▶ Records for this exercise:

◇ ◇ ◇ ◇ ◇

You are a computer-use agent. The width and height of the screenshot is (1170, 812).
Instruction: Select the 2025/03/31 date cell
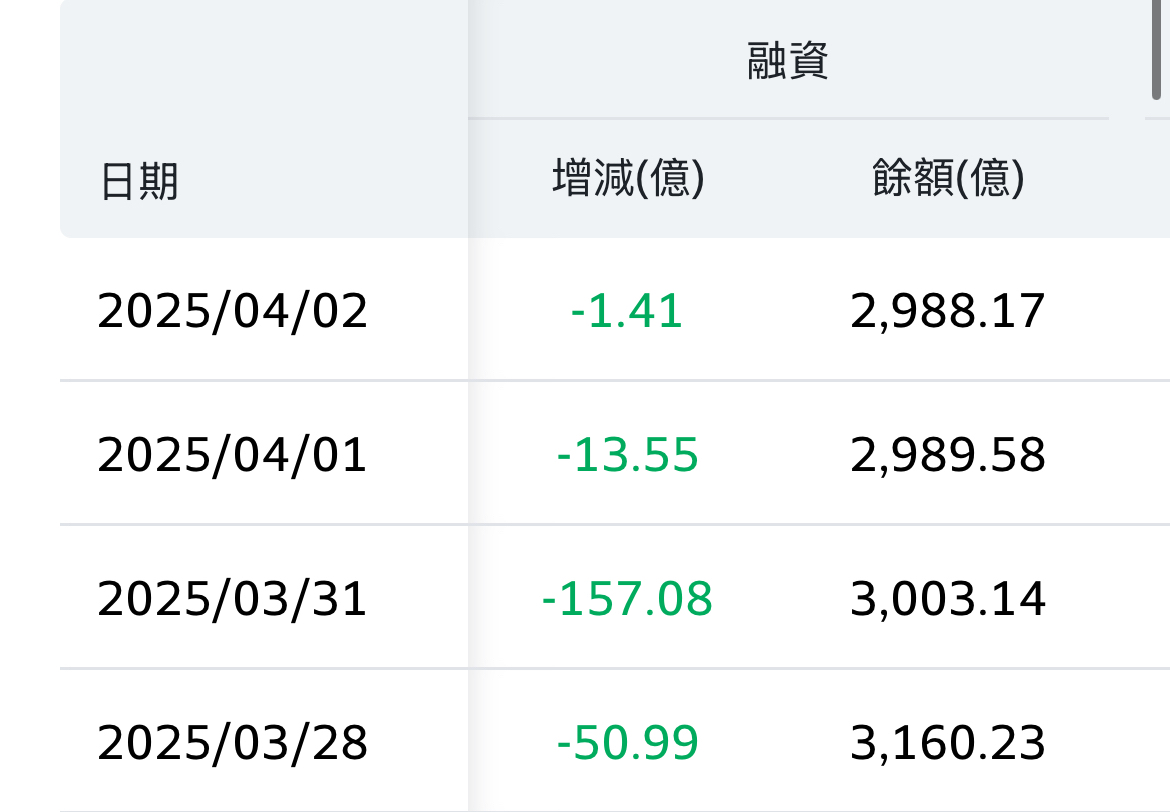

◇ ◇ ◇ ◇ ◇

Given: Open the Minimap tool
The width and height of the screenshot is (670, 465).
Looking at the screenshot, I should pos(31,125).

◇ ◇ ◇ ◇ ◇

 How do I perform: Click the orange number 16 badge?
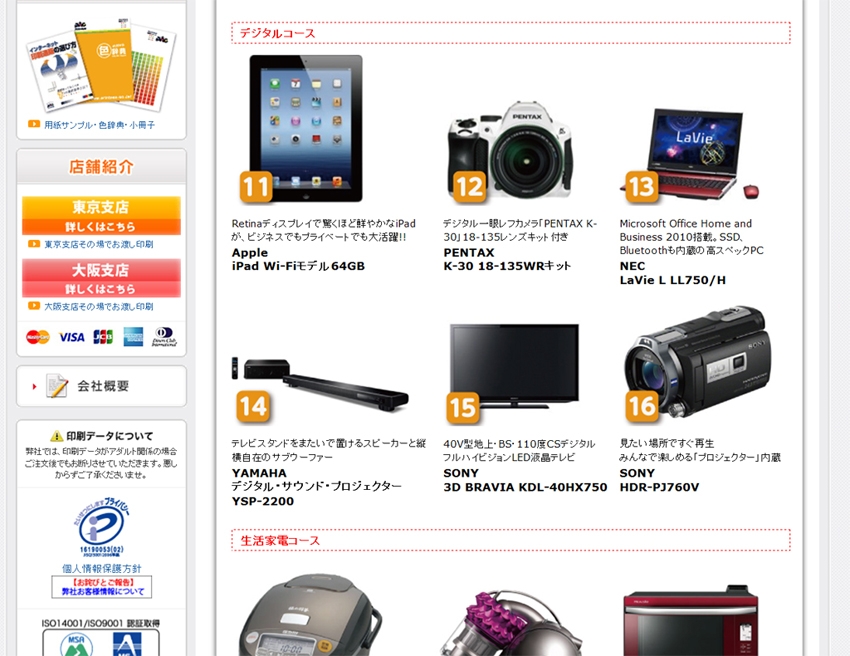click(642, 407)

◇ ◇ ◇ ◇ ◇

▶ Problem to work on: When you reach the line with "You are a computer-use" in the records above, start writing out lines exactly, and stop once the line with "Instruction: Select the 2025/03/31 date cell" has been written; include nothing else.

▶ Written reply:
You are a computer-use agent. The width and height of the screenshot is (1170, 812).
Instruction: Select the 2025/03/31 date cell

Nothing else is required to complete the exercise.